Before creating this, I tried really hard to find a readability library that gave correct results, and also seemed to be a good algorithm. I realized I really like Dale-Chall. But I found show-stopping bugs in the existing libraries that cause them to give wrong answers.

There are a ton of low-effort blog posts about Dale-Chall: they all seem to have different ideas about how it works. So I wrote this by first ordering a copy of _Readability Revisited: The new Dale-Chall readability formula_. Then I used the book to code the library from scratch. My goal was to create the best library I could for analyzing text. It needs to start with giving correct results. I did my best to rigorously design and test the code. And secondly, it needs to be modern Python code that's super easy to use. So, no objects to instantiate and no odd module naming. Just a couple of functions which can be called.

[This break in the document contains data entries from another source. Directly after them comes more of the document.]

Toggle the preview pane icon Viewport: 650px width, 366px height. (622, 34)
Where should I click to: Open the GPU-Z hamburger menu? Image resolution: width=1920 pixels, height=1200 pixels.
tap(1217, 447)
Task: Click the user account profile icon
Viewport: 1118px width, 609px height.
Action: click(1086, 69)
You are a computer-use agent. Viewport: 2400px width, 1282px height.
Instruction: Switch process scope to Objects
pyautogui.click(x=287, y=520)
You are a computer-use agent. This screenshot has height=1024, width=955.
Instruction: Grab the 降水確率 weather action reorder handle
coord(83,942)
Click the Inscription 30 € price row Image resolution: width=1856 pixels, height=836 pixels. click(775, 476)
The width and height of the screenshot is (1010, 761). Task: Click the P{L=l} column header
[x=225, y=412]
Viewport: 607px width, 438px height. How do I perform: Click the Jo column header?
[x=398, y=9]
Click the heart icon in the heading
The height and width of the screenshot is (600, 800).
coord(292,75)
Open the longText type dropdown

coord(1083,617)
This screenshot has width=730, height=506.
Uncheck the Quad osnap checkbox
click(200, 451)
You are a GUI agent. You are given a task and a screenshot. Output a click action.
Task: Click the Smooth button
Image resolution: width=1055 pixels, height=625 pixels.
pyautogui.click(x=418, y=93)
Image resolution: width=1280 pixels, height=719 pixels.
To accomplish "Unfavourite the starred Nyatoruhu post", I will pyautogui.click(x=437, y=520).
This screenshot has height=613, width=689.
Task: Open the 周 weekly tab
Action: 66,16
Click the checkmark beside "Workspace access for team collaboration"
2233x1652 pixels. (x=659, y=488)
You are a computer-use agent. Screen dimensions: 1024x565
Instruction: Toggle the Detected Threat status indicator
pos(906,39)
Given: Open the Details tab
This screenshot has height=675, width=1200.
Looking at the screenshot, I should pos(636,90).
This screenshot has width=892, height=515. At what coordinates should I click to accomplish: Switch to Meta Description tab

It's 2022 and there are probably a half-dozen implementations on PyPI.
So why create another one?

* The existing libraries have issues that made me wonder if the results were accurate. For example:    
  * From my reading, I saw that **reading levels** are a set of
    ten "increasingly broad bands" (p. 75). 
    And they have labels like `3` and `7-8`.
    The existing readability libraries treat these as floating point numbers. 
    But now I believe that an enumeration — or specifically,
    a [Literal](https://docs.python.org/3/library/typing.html#typing.Literal) — captures the formula better:
    `Literal["1", "2", "3", "4", "5-6", "7-8", "9-10", "11-12", "13-15", "16+"]`
  * I also couldn't find a good description of this "new" Dale-Chall formula, and how the
    existing libraries implement it.
  * The readability scores are important for my international dictionary app: 
    It shows definitions sorted with the most readable first, to increase comprehension.
    [The entry for amicus curiae](https://www.public.law/dictionary/entries/amicus-curiae)
    is a good example.
    But I was getting odd results on some pages.
* Use Test-Driven Development to squash bugs and prevent regressions.
* [Turn examples from the book into test cases](https://github.com/public-law/new-dale-chall-readability/blob/master/tests/integration_test.py).
* Write with modern Python. I'm no expert, so I'm learning as I go along. E.g., 
  * It passes [Pyright strict-mode type-checking](https://github.com/public-law/new-dale-chall-readability/blob/master/pyproject.toml#L36-L47).
  * It uses recent type enhancements like `Literal`.
* Present a very easy API to use in any app or library.
  * No need to instantiate an object and learn its API.
  * Just import the needed function and call it.


The result is a library that provides, I think, more accurate readability scores.


## References

Chall, J., & Dale, E. (1995). _Readability revisited: The new Dale-Chall readability formula_.
Brookline Books.

Taylor, W. (1953). _Cloze procedure: a new tool for measuring readability._ Journalism Quarterly, 33, 42-46.